The Resurrection of Gavin Stone full movie review - It's Fridge Worthy
In a word, Resurrection of Gavin Stone is "cute". It's a low stakes, lower budget, feel-good film that thinks thinks its giving you the world when really its just giving you a breezy, disposable and pleasant little ride.
It wouldn't fit comfortably on any serious film fan's top favorites but I could see it left up on someone's refrigerator.
Brett Dalton of Agents of S.H.I.E.L.D. (2013-Present) fame plays our titular character Gavin Stone; a former child star whose emotional baggage has gotten him an heap of recent trouble. When we first meet the swarthy Gavin he's weighing the pros and cons of going to jail for a few weeks or doing 200 hours of community service at a local megachurch. He chooses the latter and in the process stumbles into a the role of a lifetime in the church's annual Passion play. To play the role of Jesus Christ however, Gavin Stone has to pretend to be a true Christian - a guise he struggles to keep as he butts heads with the play's stringent director Kelly (Johnson-Reyes).

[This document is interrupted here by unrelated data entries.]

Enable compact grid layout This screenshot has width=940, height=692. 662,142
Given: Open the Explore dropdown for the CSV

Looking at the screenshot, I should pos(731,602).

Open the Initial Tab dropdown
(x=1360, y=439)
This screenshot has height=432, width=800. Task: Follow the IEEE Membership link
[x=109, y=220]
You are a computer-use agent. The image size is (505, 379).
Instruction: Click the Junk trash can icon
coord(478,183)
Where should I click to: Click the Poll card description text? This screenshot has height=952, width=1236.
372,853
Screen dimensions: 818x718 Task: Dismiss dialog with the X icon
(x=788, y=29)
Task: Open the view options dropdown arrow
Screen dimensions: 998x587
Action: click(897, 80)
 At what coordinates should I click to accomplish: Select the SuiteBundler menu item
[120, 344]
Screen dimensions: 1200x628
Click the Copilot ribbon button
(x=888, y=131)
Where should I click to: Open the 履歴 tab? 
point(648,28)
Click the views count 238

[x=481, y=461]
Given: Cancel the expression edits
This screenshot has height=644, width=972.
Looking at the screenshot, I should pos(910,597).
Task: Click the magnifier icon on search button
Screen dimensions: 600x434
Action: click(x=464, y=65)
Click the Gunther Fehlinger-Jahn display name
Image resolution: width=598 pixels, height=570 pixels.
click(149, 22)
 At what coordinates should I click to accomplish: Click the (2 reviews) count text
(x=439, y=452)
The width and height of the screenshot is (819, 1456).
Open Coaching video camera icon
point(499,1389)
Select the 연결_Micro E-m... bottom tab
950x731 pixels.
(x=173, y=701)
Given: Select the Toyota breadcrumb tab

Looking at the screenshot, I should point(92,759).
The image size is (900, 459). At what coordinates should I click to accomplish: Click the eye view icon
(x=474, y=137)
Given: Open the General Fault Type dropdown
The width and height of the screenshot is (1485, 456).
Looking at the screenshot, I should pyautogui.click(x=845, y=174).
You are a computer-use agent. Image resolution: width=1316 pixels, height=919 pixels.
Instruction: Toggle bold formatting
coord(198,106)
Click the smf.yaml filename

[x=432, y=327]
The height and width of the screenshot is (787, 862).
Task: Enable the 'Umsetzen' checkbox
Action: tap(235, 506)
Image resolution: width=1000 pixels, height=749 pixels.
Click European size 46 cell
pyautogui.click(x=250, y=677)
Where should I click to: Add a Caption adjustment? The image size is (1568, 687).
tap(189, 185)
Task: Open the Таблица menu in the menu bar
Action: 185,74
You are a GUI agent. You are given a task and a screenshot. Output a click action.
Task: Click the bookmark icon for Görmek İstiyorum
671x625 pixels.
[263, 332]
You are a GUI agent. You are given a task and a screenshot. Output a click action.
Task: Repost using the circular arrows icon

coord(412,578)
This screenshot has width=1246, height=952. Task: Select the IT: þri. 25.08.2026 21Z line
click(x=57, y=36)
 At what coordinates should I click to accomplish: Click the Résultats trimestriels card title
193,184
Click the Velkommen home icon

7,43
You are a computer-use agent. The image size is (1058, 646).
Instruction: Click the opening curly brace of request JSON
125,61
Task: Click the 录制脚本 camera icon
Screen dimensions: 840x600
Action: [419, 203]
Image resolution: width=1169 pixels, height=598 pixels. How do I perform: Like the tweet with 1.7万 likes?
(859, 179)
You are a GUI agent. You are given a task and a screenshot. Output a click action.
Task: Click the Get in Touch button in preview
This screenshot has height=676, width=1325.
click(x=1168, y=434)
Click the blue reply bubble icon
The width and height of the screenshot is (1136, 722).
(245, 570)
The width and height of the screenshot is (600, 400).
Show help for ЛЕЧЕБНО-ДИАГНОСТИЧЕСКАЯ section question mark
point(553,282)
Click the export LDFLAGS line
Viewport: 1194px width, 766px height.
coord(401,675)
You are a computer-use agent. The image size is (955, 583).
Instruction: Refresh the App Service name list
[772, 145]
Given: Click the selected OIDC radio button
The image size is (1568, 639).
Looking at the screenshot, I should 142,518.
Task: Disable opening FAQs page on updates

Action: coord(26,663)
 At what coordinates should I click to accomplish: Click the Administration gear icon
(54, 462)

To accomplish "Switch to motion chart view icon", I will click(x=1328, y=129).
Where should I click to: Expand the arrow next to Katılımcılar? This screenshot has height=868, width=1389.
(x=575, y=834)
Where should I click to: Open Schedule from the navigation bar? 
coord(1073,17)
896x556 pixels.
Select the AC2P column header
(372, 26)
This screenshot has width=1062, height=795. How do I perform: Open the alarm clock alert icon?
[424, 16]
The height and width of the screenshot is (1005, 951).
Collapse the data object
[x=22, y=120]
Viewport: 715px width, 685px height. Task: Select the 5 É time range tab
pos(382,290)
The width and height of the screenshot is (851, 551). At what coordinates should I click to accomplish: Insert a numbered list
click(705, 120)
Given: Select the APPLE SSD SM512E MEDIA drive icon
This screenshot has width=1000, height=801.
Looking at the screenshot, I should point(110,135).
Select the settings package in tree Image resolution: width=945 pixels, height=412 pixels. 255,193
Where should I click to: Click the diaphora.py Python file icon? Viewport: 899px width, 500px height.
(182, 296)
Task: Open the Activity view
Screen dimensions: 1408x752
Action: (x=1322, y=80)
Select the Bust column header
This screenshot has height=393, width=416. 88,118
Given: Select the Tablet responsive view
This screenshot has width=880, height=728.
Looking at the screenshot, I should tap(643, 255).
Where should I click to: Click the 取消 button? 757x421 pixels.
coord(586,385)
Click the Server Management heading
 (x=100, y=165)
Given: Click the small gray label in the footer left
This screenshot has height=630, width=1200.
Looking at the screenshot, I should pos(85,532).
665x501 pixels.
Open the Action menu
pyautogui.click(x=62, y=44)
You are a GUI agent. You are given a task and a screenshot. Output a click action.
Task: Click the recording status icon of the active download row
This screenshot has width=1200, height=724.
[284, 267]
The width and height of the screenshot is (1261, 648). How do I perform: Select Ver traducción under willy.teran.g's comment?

Easily the best parts of Gavin Stone are the gentle, humorous cultural exchanges between Gavin and the gaggle of Christians who naively fall for his born-again routine. Gavin tries to put the wool over their eyes (at least as much as a non-drinking, non-swearing, non-Christian can) but finds himself comforted by their humility and grace. When his conversion begins in earnest, he goofs and falters, much like any foreigner to a new church would. The exchanges are not just one way either. When two side characters stumble over their lines for the upcoming play, Gavin helpfully supplies them with some simple acting exercises.
Yet all the well-meaning moments never amount to much. For all of the film's attempts to label Stone as a flagrantly debased bad boy, he hardly does anything to deserve such a moniker. His main source of consternation, his strained relationship with his father (Flynn) provides very little in the way of actual stakes let alone honest human conflict. Combined with his immediate willingness to help people he barely knows and there seems to be nothing about him to resurrect. He's simply a nice guy whose slight narcissism can easily be cured by a four hour church service. Blame it on the film's devotion for a PG rating I guess.
The artificial quaintness of Gavin Stone becomes even more embarrassing when it wades into waters far beyond its depth. Questions of salvation, atonement and grace are answered with fortune-cookie wisdom, chintzy rom-com clichés and the continual insistence that Christian values are somehow a rarity in today's day and age. When Stone finally sees the light, as it were, we're made privy to a testimonial that exploits Christ in the most spurious of ways. An act that would be downright insulting if it weren't so sophomoric.
Yet its hard to truly dislike a movie that pushes pious humility through uniformly charming characters. The fact that Gavin Stone partially succeeds while proselytizing from a megachurch pulpit should be considered a miracle within itself. I cannot argue whether the film will prove entertaining for the unconverted but at least true-blue born-agains have a movie that's of objectively better quality than the God's Not Dead (2014-Present) movies.